**Material to process:**
☆ ☆ ☆ ☆ ☆ ☆ ☆
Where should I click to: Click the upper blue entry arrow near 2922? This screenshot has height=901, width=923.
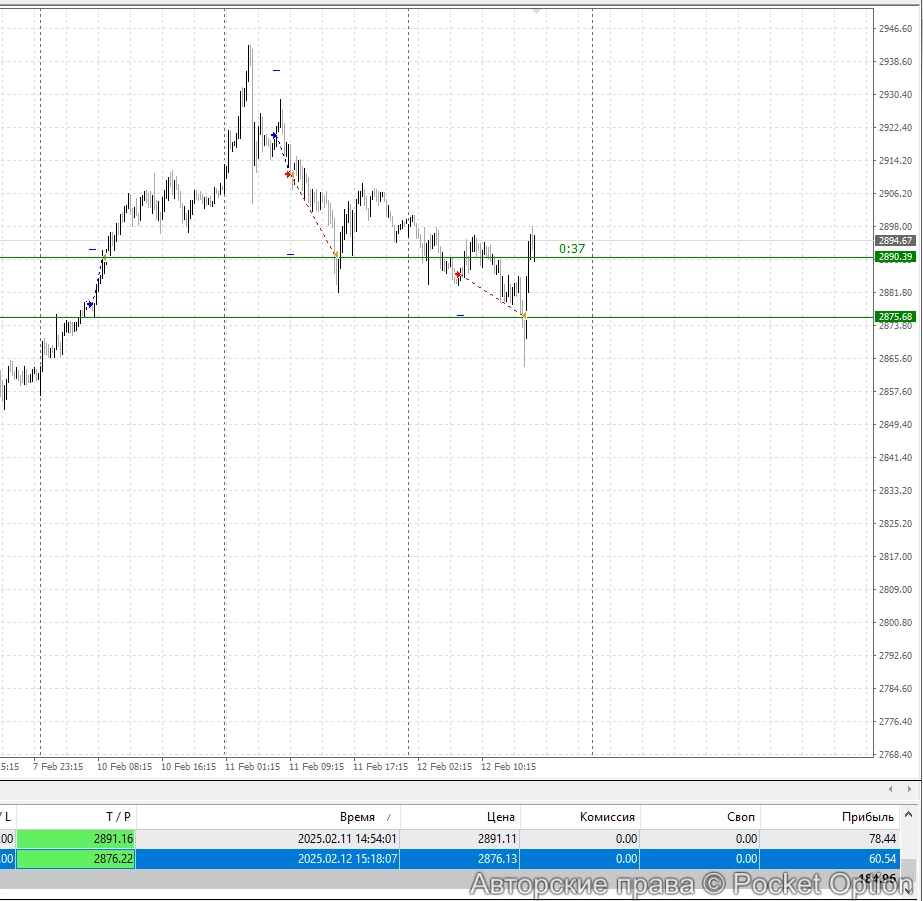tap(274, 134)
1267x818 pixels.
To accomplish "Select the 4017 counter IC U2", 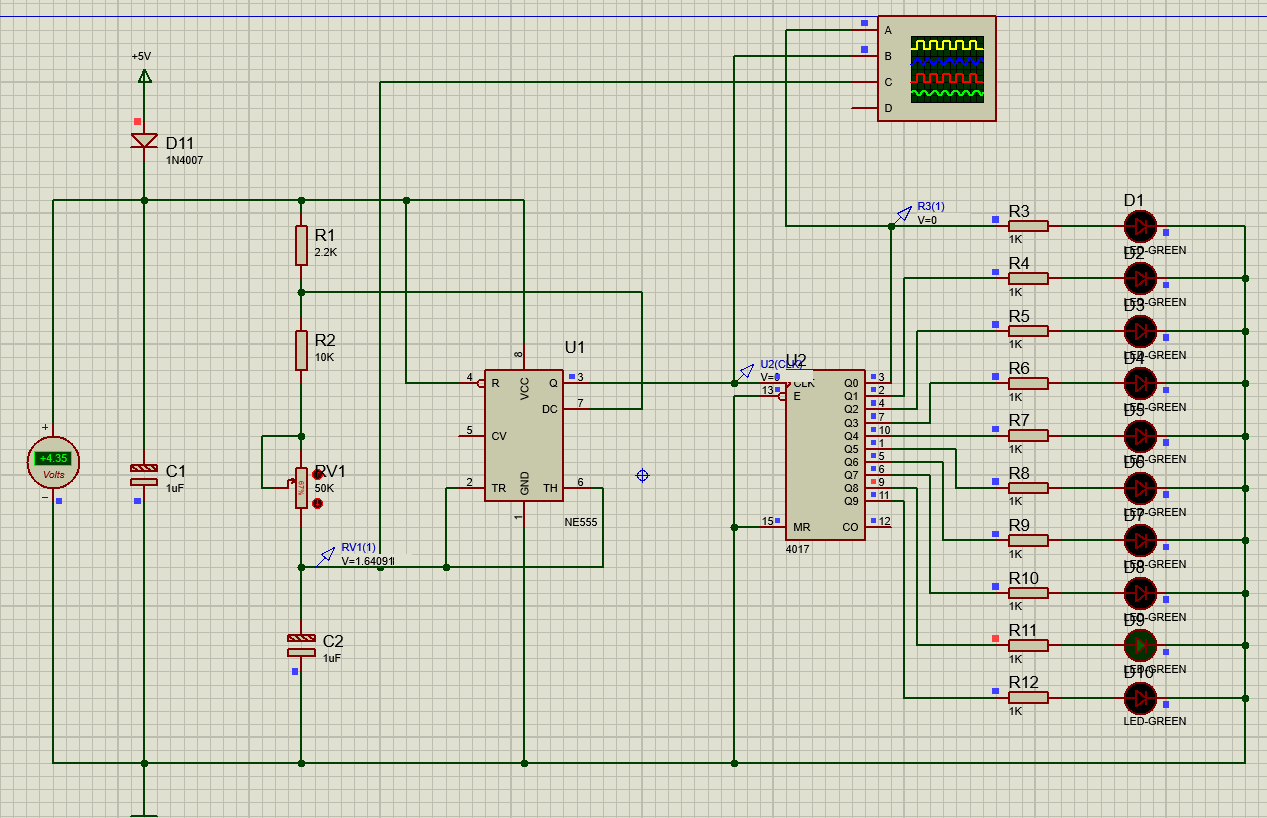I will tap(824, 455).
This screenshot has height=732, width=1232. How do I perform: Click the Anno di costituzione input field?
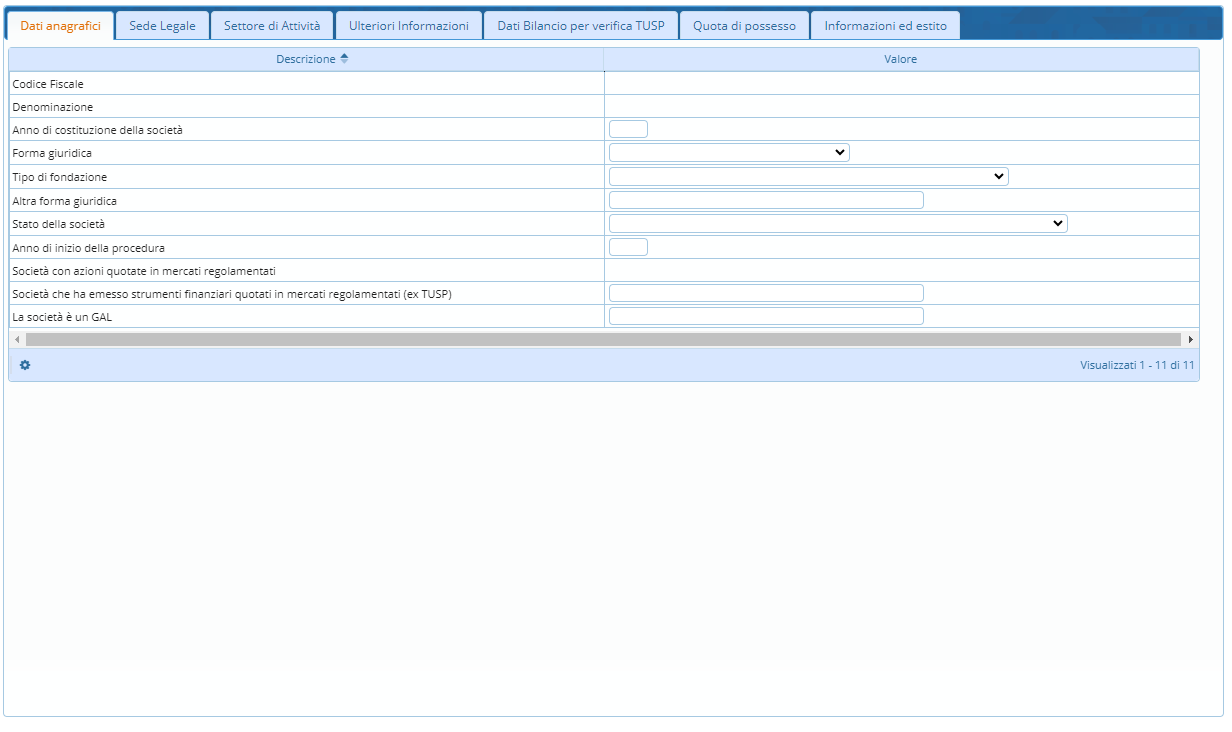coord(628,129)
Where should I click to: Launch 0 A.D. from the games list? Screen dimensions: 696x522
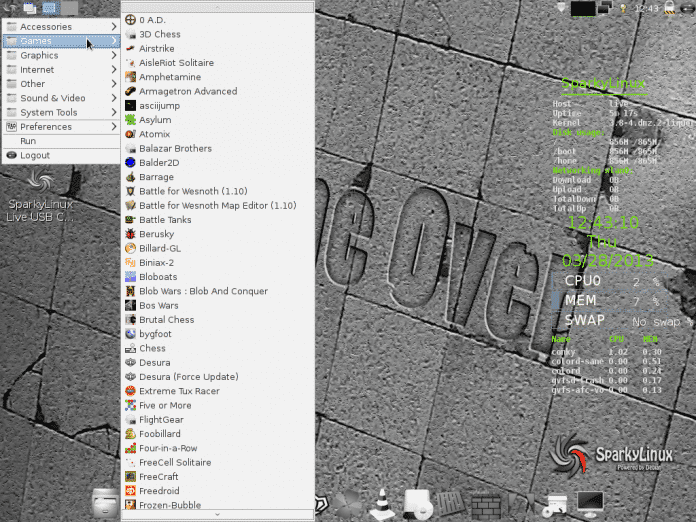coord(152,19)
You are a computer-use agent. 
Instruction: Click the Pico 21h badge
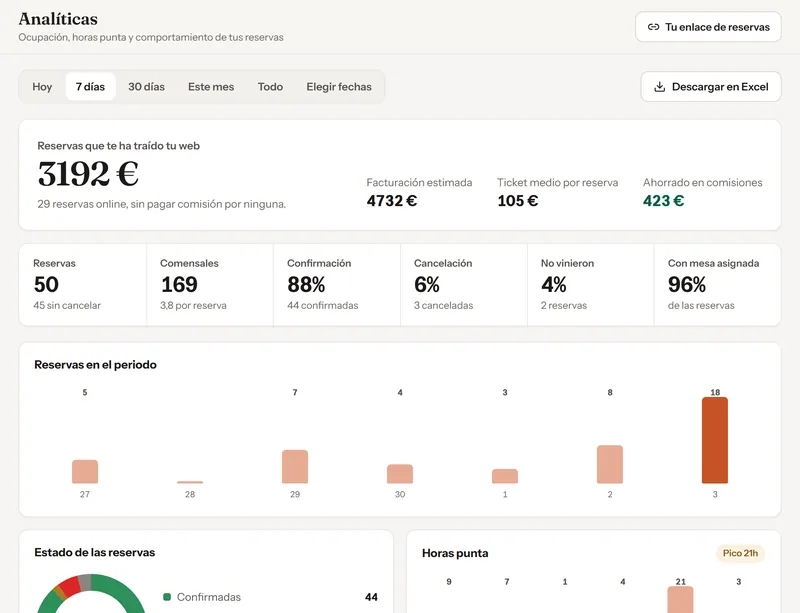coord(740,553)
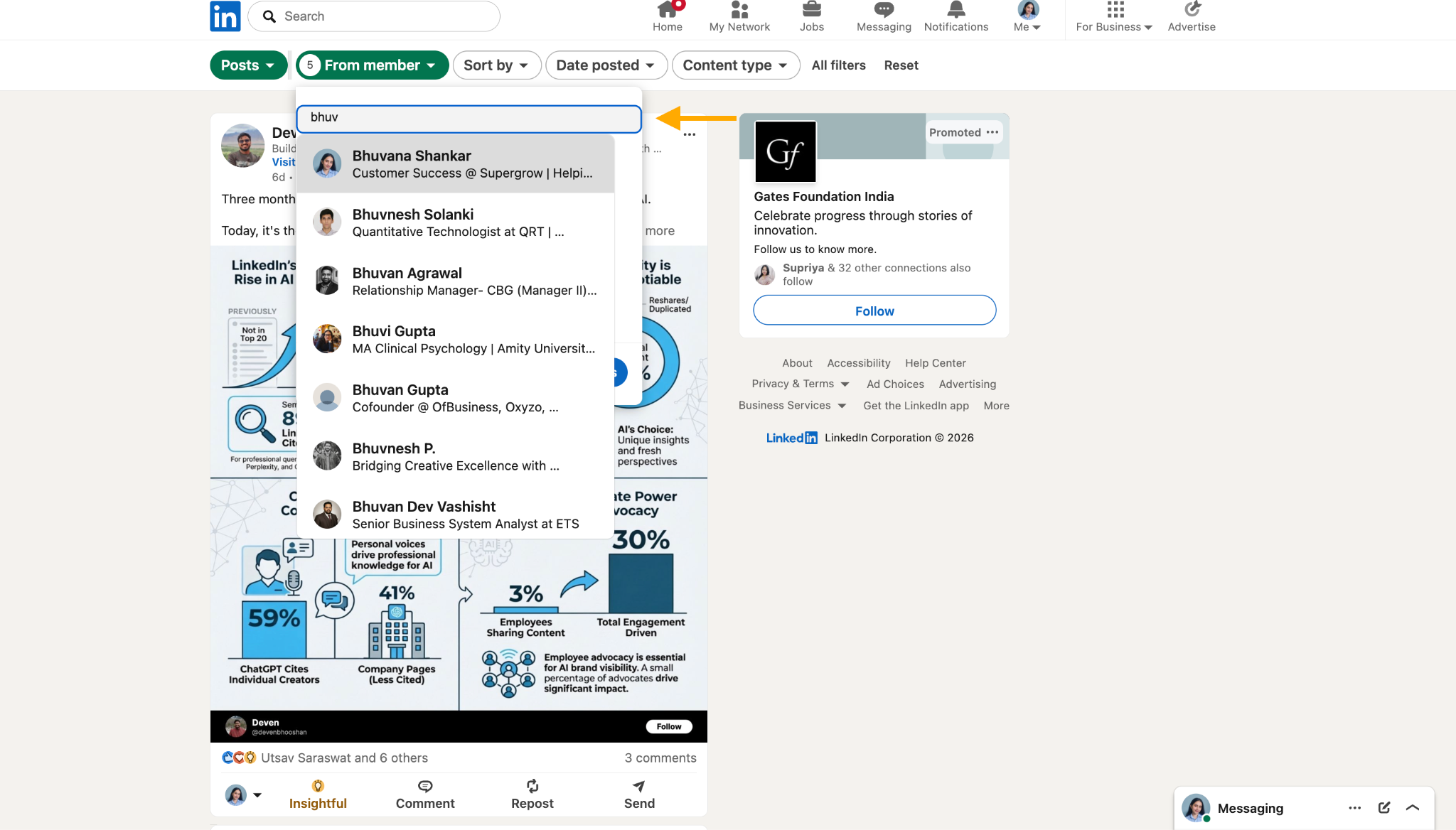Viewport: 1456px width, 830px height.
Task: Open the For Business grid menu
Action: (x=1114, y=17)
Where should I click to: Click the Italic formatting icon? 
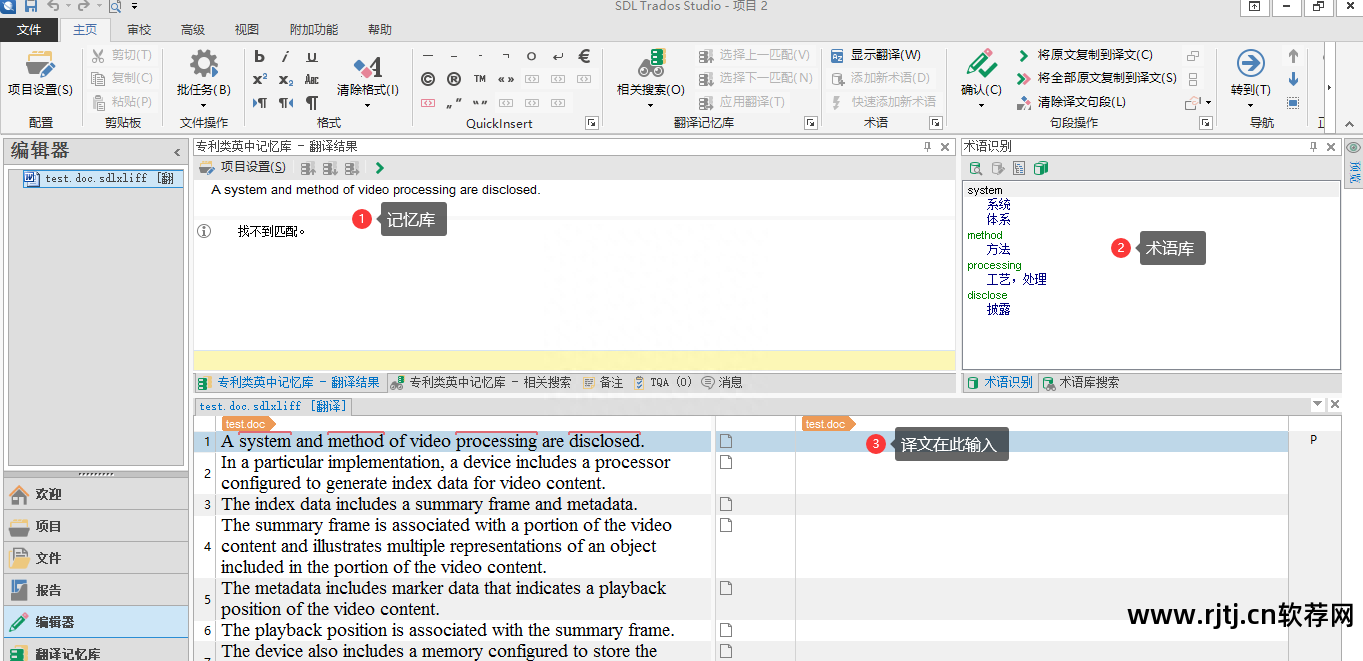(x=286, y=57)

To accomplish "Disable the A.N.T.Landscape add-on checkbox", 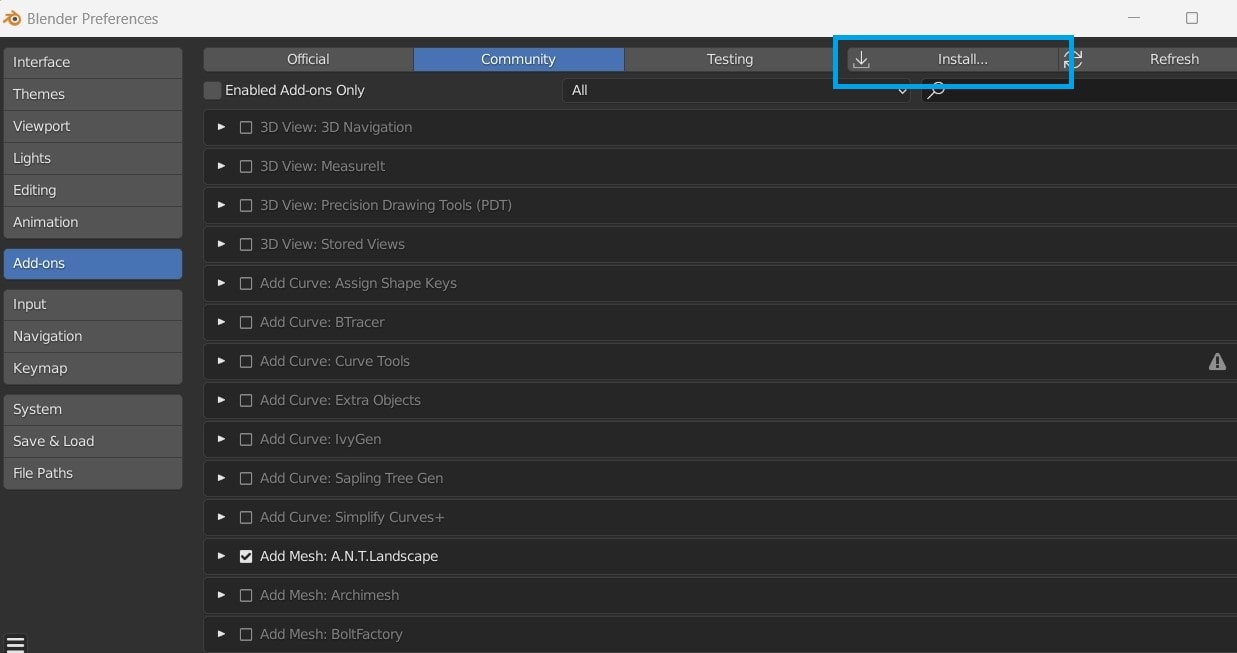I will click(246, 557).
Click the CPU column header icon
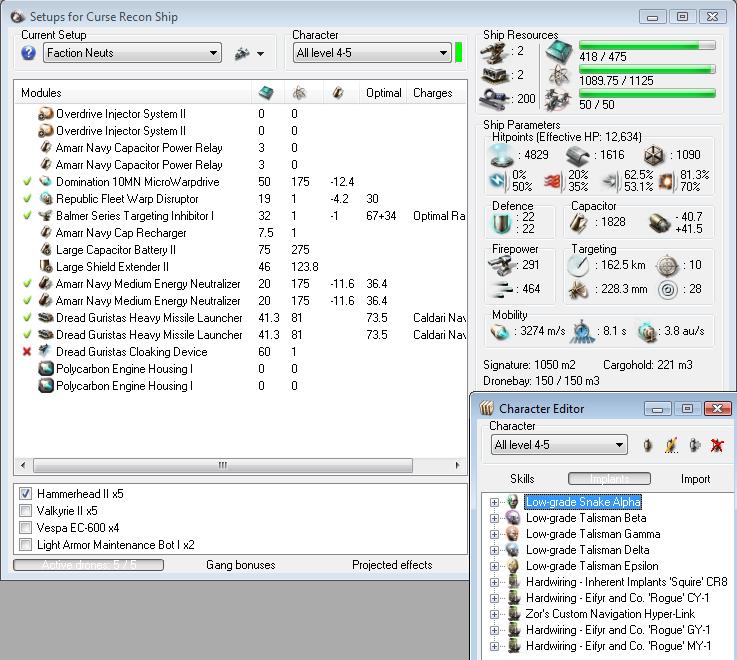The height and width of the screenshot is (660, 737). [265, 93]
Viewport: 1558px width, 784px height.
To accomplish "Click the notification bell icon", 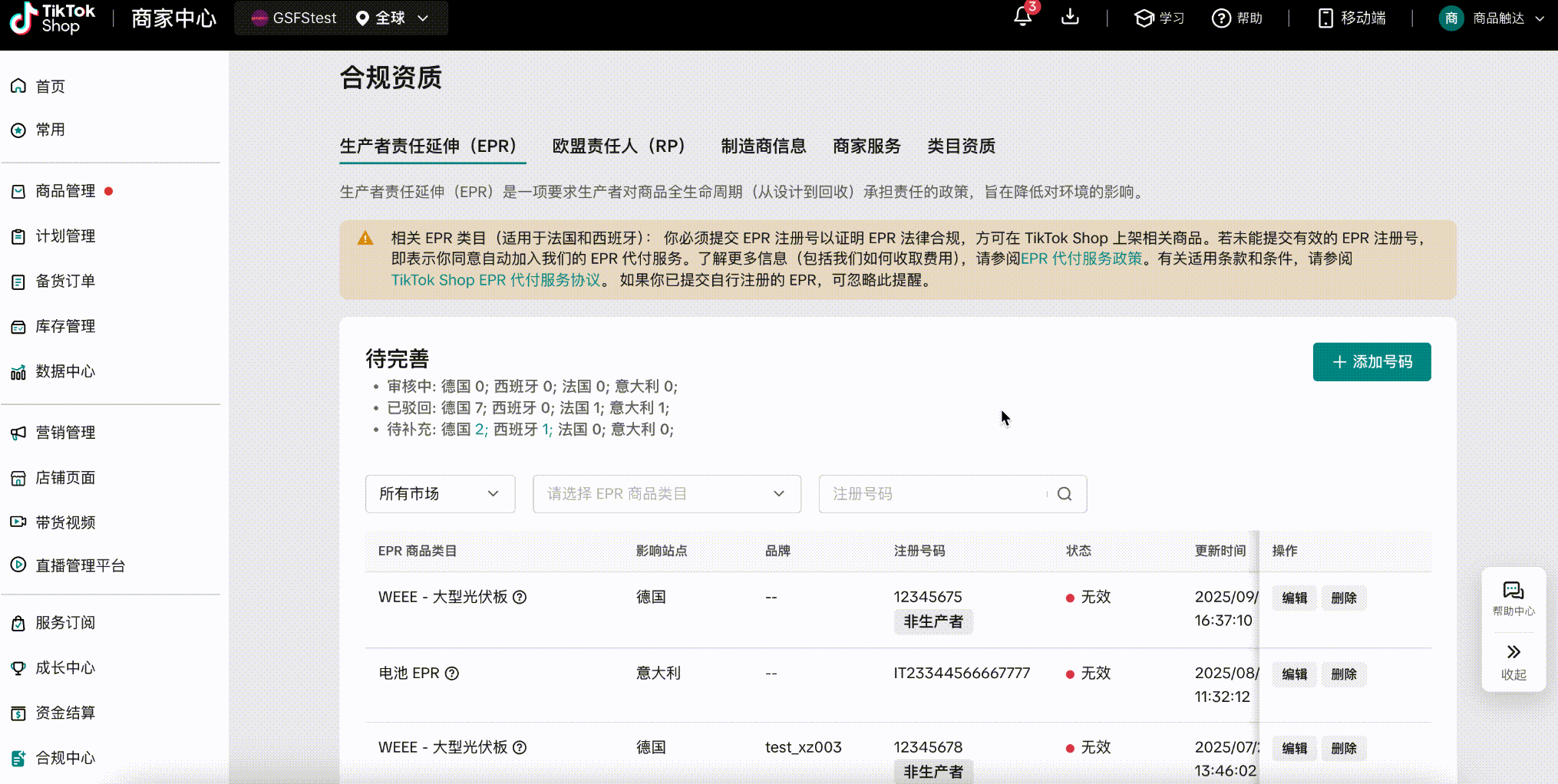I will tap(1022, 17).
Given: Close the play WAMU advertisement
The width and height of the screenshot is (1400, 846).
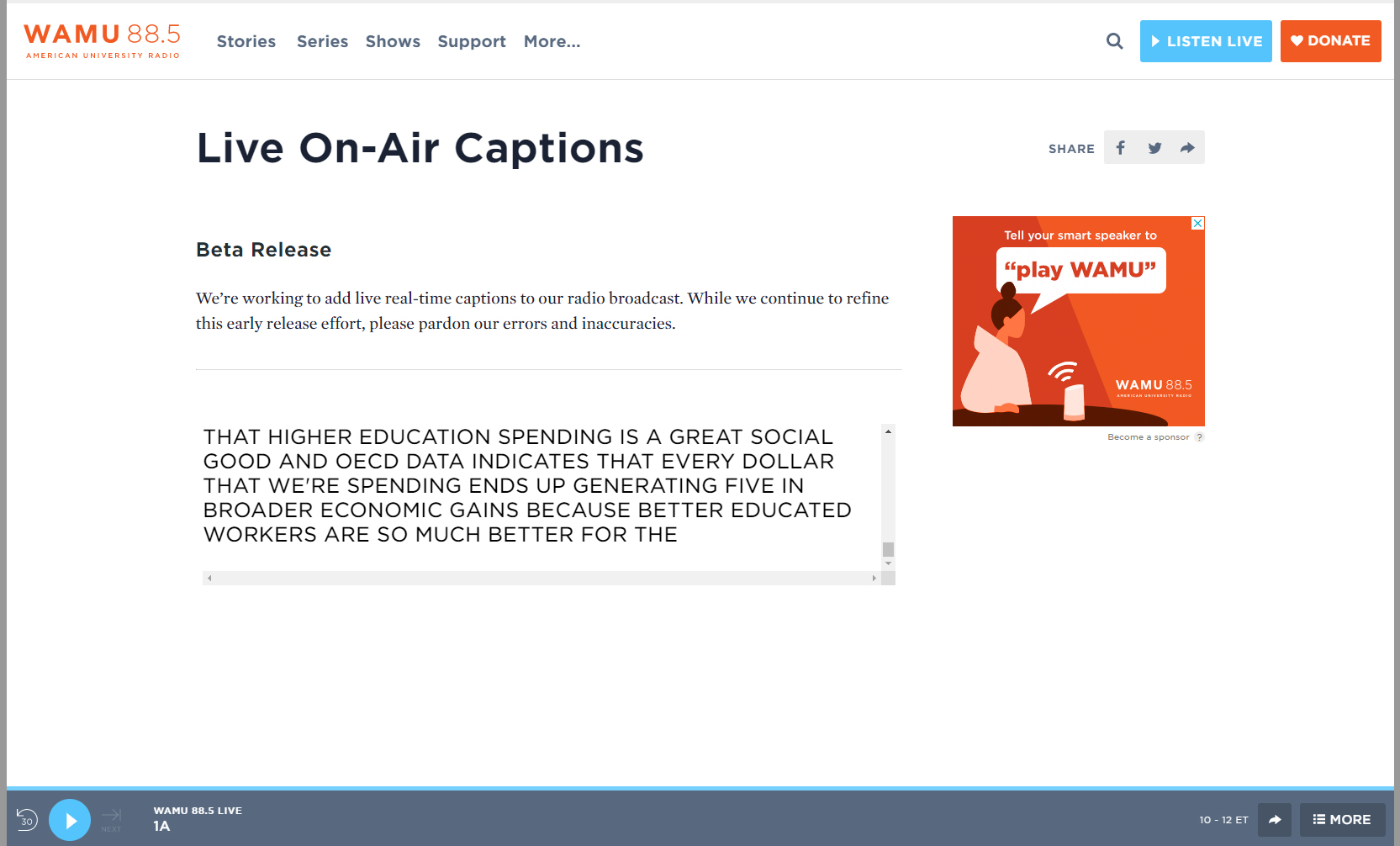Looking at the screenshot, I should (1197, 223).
☆ ☆ ☆ ☆ ☆ ☆ ☆
**Short problem:**
From the line with "Given: Close the play WAMU advertisement" up to and including the last line of the rows, write the lines again with "advertisement" replaced by "banner" and nothing else changed. Leave the pictures out.

**Exercise answer:**
Given: Close the play WAMU banner
The width and height of the screenshot is (1400, 846).
Looking at the screenshot, I should (1197, 223).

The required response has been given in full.